Question

The heart of a man pumps $5$ litres of blood through the arteries per minute at a pressure of $150 \,mm$ of mercury. If the density of mercury be $13.6 \times 10^3$ $kg/m^3$ and $g$ = $10\, m/s^2$ then the power

• A. 3
• B. 1.5
• C. 1.7
• D. 2.35

Answer 1

The Correct Option is C

To find the power exerted by the heart, we need to use the formula for mechanical power in terms of pressure and volumetric flow rate:

P = \frac{dW}{dt} = \frac{\Delta P \cdot Q}{\rho \cdot g}

where:

• \Delta P is the pressure difference in Pascals (Pa)
• Q is the volumetric flow rate in m^3/s
• \rho is the density of the fluid (in this case, blood)
• g is the acceleration due to gravity

Given:

• The heart pumps 5 liters of blood per minute.
• The pressure is 150 mm of mercury.
• The density of mercury is 13.6 \times 10^3 \, \text{kg/m}^3.
• Acceleration due to gravity, g = 10 \, \text{m/s}^2.
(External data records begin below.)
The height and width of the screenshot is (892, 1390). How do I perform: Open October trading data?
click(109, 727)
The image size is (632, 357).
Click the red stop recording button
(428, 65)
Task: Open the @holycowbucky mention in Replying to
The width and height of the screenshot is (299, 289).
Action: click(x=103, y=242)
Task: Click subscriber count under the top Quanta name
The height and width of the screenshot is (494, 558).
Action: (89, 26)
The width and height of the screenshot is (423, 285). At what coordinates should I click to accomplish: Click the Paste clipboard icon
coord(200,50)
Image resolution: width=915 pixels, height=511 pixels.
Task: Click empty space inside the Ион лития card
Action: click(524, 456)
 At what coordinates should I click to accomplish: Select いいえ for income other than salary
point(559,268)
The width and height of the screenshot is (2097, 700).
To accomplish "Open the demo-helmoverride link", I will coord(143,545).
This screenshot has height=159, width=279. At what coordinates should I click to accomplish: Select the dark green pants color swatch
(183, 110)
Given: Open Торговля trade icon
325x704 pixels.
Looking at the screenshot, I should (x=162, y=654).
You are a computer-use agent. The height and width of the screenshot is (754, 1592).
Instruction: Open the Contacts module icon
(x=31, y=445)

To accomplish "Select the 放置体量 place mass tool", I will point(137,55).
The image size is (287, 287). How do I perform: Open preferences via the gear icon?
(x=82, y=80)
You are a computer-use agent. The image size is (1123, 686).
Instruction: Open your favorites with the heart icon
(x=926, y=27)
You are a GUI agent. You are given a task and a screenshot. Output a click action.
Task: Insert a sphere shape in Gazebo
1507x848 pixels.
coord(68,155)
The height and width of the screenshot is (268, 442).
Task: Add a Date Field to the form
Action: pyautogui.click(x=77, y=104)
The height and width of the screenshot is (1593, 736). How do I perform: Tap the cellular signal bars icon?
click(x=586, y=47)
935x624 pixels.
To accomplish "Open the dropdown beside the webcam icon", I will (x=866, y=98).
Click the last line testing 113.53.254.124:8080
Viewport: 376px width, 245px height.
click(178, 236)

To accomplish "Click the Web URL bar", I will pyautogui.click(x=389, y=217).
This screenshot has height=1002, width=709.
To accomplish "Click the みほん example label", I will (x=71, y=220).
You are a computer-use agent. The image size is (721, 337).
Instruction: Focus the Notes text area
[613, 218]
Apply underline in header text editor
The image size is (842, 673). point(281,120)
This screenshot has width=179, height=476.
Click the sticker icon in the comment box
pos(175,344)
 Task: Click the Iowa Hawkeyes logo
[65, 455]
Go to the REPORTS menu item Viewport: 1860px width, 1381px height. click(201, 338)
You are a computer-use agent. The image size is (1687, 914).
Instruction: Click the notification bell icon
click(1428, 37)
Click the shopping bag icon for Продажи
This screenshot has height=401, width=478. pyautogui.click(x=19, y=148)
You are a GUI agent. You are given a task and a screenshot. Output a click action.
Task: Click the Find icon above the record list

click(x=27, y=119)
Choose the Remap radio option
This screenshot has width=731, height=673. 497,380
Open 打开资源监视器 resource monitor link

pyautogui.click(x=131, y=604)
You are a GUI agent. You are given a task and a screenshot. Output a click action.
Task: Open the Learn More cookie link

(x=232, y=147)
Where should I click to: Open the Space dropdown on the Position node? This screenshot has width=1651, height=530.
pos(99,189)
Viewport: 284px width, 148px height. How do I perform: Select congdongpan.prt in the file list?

First, convert the pressure from mm of mercury to Pascals:

\Delta P = 150 \, \text{mmHg} \times \frac{13.6 \times 10^3 \, \text{kg/m}^3 \times 10 \, \text{m/s}^2}{1000} = 2040 \, \text{Pa}

Next, convert the flow rate from liters per minute to m^3/s:

5 \, \text{L/min} = \frac{5}{1000} \, \text{m}^3 \times \frac{1}{60} \, \text{min/s} = \frac{5}{60000} \, \text{m}^3/\text{s}

Now calculate the power:

P = 2040 \, \text{Pa} \times \frac{5}{60000} \, \text{m}^3/\text{s} = 0.17 \, \text{W}

Hence, the power exerted by the heart is approximately 0.17 \, \text{W}, which is equal to 1.7 when expressing the result in the same order of magnitude as the other options.

Therefore, the correct answer is 1.7.